*Problem statement:*
Your output should be the lines below from the one with "Screen dimensions: 526x420" through the one with "728x726 pixels. Task: Click", copied exactly, pictures excluded.

*Supplied information:*
☆ ☆ ☆ ☆

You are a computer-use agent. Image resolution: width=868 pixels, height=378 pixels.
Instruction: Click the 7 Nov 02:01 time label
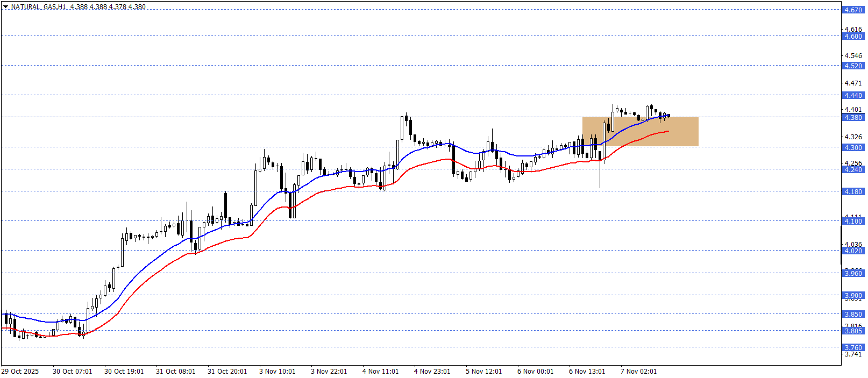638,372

☆ ☆ ☆ ☆

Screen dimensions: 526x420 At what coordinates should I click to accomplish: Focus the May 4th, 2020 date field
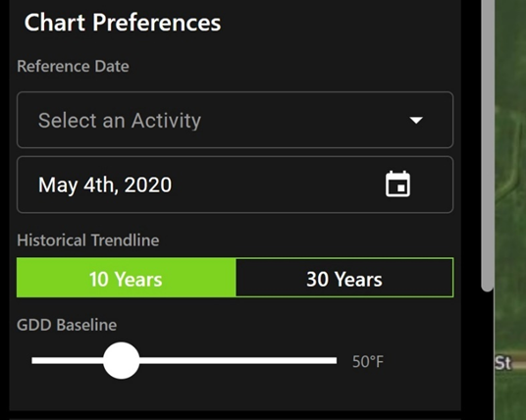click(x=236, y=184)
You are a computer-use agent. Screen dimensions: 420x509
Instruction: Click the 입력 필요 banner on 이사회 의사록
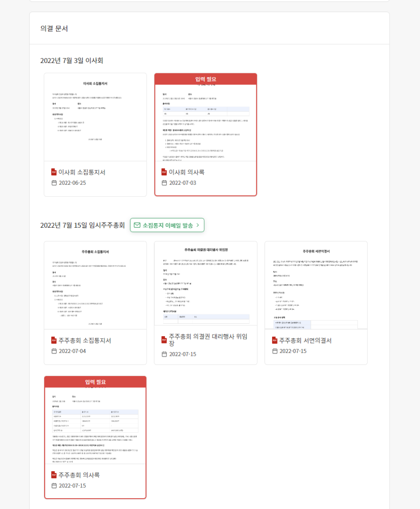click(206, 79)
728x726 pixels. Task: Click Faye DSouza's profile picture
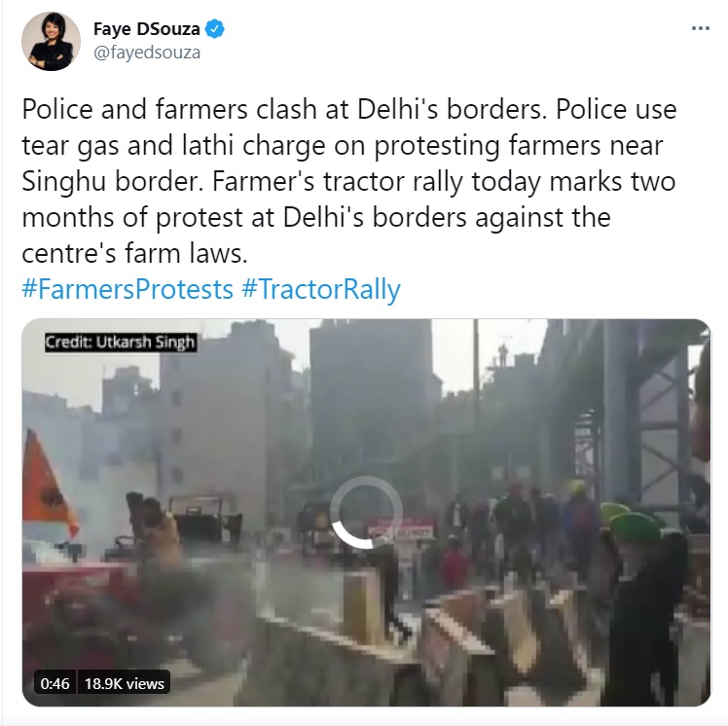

☆ ☆ ☆ ☆

*Answer section:*
Screen dimensions: 526x420 At what coordinates should I click to accomplish: Focus the May 4th, 2020 date field
click(x=236, y=184)
You are a computer-use agent. Screen dimensions: 420x509
Instruction: Click the 입력 필요 banner on 이사회 의사록
click(206, 79)
728x726 pixels. Task: Click Faye DSouza's profile picture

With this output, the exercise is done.